■ PROVIDED PASSAGE
-- begin --
I am convinced that the inventors of Superman got Clark Kent’s profession wrong. He wasn’t a reporter; he was a designer–and a rather thoughtless designer, at that. One is expected to fly to the ceiling to change the batteries in a smoke alarm, and use X-ray vision to see how the battery is to be replaced. X-ray vision would also be useful in tracing the wiring of the anti-theft system, and great strength would have allowed me to open a glass jar of pickles in less than the three days it took.
More realistically, product designers act as if everyone were six feet tall, possessed of perfect vision and hearing, superstrength, and had an average body shape. Oh, and live in an average climate. That covers very few of us who actually use their gadgets.
-- end --
Pick up the piece on product designers and Superman after its last sentence, and carry it on in the same voice.

■ STORED DATA
-- begin --
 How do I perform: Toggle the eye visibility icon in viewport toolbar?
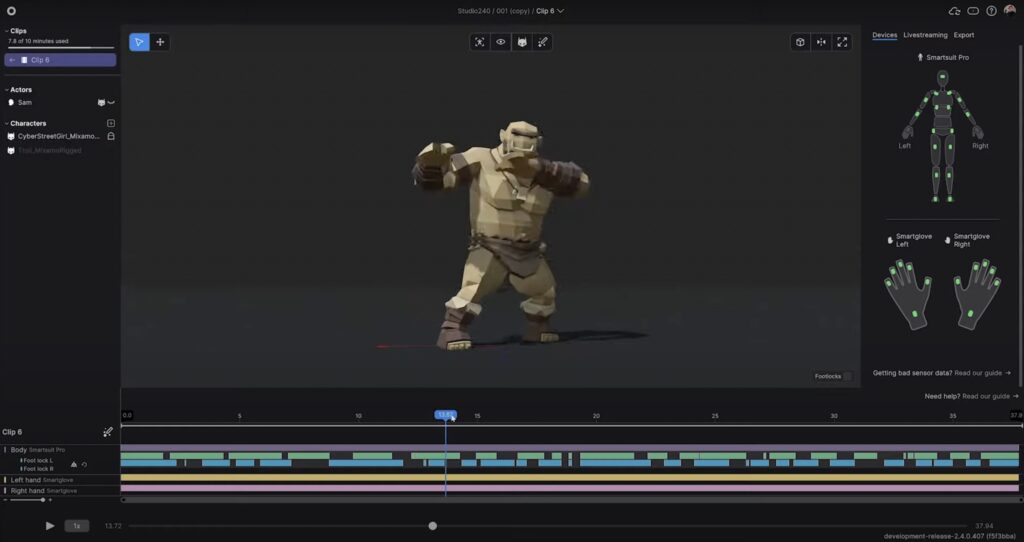[501, 42]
-- end --
■ OUTPUT OF THE EXERCISE
Take climate. I live in Fairbanks, Alaska, and the first new car I bought was the year the law required that the car wouldn’t start unless the driver was wearing a seat belt. If the driver’s weight came on the seat and the seat belt catch did not report it was closed, a loud alarm blared inside the car. No problem, I thought. I always used seat belts. My father drilled holes in the frame of our old Woody to put in seat belts. That is, no problem until a Fairbanks winter. Then I discovered that the sensor that told the car that the seat belt was fastened quit working when the temperature of the car’s interior was below zero °F. I was a lot younger then, and I could still start the car by bracing my shoulders against the seat back and my feet against the floor. But the instant my weight hit the brittle plastic of the seats, the alarm started blaring. The cacophony continued until the car interior warmed to above zero, and when it was forty below outside–common that winter–it never got that warm inside the car. Since it was illegal for the dealer to disconnect the thing, and I didn’t know how, it blared continuously every time I drove anywhere. If a siren or the horn of another car had sounded, I’d never have heard it–what was intended as a safety device was anything but. I can blame Congress for that one, but it was the design of the implementation that was faulty.
(Congress is also responsible for my washing machine. To save energy, they have made a hot-water wash with a warm rinse nearly impossible, forgetting that powdered “cold-water” detergents are not designed to work with cold water half a degree above freezing.)
Good design includes the idea that it should be possible to use an object for its intended purpose.